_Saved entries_

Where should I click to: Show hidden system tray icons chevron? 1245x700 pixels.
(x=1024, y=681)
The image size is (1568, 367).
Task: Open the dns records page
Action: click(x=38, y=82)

_Problem statement_
A verbatim copy of all the records is to be produced.

_Task output_
Where should I click to: Show hidden system tray icons chevron? 1245x700 pixels.
(x=1024, y=681)
The image size is (1568, 367).
Task: Open the dns records page
Action: click(x=38, y=82)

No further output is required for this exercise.